Probably all of you know that Borders Books declared bankruptcy this week. I’m an author and bibliophile in Ann Arbor, and believe me, it’s about all we’ve been talking about around here.
It’s a sad, sad, thing, and it was a long, painful time coming.
Now me, I have history with Borders. When I was a kid, I grew up in a white-flight suburb in the area outside of Detroit known as Downriver. There was one small bookstore in town, and it was an hour bike ride away. The library was closer, but still pretty small. Then, one day, I got to go with a friend to Ann Arbor, and to Borders. This was back in the day when there was only one Borders. To me, it looked huge. Massive. A palace of books. Two whole stories of them with a narrow escalator running between the floors. To be hired there, I learned, you had to take a test to show how much you knew about literature. There were no videos (we were still in the days of the VHS/Beta wars), no music, no kitch. There was nothing but shelf after shelf, aisle after aisle, of books.
At fourteen, already determined to be a writer, I had entered Nirvana.
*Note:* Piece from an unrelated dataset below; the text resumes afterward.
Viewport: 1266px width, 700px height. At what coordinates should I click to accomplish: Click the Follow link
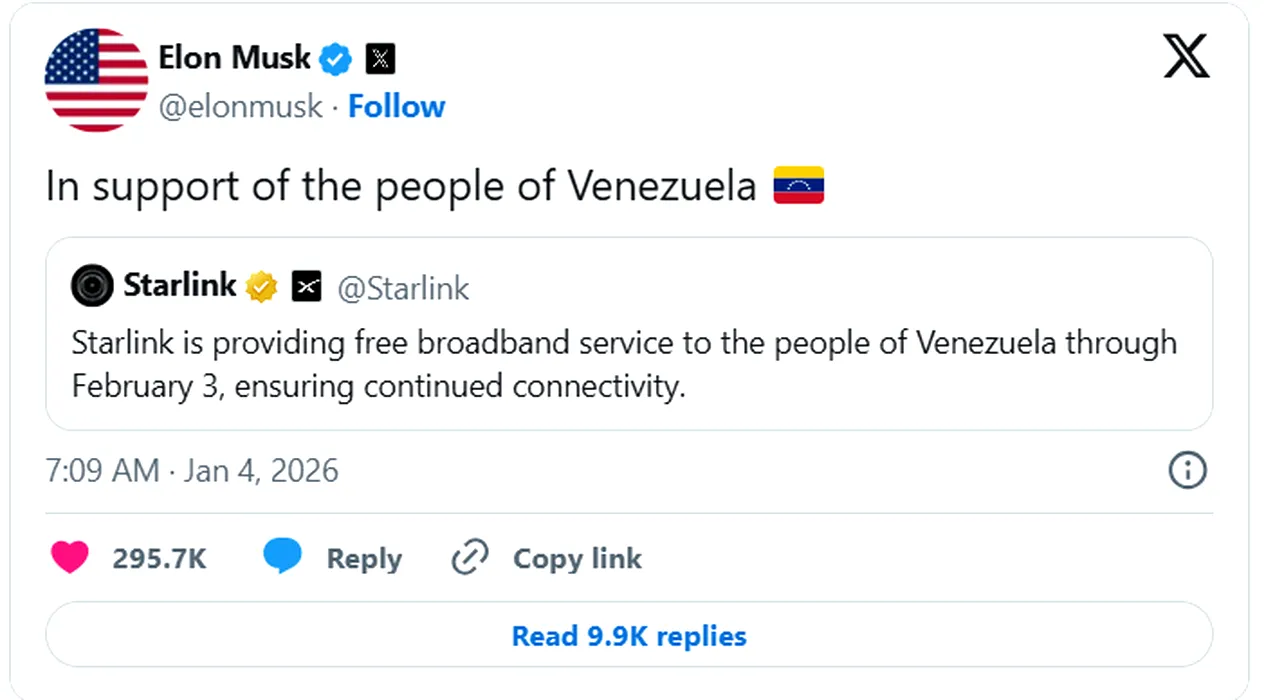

Unfortunately, Ann Arbor was even harder to get to than the local bookstore, even after I had my own drivers liscence, so it wasn’t until I got to college, in Ann Arbor, that Borders became a daily part of my life. This was about the time when things started to change. Borders had already started to grow into the Great Chain and over the next two decades, it just kept growing. The Jacobson’s department store closed and Borders took over its space, but there were fewer books, and more music, and videos and later DVDs. Kitch was introduced, and out in the wider world, Borders — my Borders, my Nirvanah of books — was putting independent stores out of business and introducing the term “death spiral” into the lives of authors by introducing the computerized inventory system that would change the way books are tracked and stocked.
When they sold out to KMart, I knew the end was going to show up eventually. I didn’t mind so much that they sold out. They’d done that years ago. I recognized that for all I could never quite shed a sentimental attachment to them. But KMart? I went around saying “Gang, if you’re going to sell out, at least sell out to somebody viable.”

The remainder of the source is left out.